*** Source information Section Begins ***

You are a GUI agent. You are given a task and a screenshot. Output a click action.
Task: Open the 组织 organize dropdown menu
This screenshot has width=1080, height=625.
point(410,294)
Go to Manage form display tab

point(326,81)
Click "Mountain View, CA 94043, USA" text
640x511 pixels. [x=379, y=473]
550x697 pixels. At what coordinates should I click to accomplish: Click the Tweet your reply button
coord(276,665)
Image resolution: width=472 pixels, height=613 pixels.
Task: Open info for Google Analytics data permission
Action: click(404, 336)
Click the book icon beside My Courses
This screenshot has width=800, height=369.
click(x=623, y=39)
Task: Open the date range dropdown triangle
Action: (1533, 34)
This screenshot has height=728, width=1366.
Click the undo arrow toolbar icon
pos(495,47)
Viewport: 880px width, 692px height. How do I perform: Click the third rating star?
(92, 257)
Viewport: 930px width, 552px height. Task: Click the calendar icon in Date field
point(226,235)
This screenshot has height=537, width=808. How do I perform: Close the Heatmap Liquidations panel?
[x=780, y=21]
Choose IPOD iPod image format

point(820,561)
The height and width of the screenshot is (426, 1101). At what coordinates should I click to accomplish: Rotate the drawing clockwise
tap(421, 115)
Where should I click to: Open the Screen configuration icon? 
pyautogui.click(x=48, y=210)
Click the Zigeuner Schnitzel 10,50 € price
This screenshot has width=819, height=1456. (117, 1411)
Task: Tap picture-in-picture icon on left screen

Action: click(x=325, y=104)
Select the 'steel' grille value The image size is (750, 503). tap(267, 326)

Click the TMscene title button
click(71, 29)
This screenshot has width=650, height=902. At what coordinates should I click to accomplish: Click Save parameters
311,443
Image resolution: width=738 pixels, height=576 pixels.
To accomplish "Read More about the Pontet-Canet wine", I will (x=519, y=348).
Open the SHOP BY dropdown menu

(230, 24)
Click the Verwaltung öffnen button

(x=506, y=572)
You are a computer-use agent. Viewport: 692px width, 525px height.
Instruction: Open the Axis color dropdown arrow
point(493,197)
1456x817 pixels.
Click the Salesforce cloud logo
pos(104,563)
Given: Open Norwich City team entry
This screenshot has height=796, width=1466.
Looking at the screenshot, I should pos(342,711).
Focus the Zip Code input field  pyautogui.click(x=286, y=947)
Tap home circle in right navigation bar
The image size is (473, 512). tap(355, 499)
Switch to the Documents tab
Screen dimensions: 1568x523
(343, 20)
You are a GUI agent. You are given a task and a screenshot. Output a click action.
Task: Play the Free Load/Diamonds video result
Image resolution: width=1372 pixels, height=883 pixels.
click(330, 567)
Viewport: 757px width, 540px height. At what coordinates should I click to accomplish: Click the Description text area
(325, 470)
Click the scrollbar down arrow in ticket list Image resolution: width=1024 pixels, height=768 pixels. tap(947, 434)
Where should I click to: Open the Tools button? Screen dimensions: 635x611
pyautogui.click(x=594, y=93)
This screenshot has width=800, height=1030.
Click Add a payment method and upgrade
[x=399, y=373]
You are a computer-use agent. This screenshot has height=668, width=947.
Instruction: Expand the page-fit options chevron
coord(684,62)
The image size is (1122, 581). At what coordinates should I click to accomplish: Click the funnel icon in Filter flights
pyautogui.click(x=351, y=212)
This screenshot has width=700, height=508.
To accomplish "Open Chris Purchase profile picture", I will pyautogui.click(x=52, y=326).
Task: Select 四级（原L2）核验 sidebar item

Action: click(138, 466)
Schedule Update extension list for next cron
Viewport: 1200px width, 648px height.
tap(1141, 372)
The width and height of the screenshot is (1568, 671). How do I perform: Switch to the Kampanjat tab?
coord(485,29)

*** Source information Section Ends ***

- What is required -
Look above for the line containing "The width and"; copy from it through the last line, exactly, and nothing more.

- Reply to the exercise -
The width and height of the screenshot is (1568, 671). How do I perform: Switch to the Kampanjat tab?
coord(485,29)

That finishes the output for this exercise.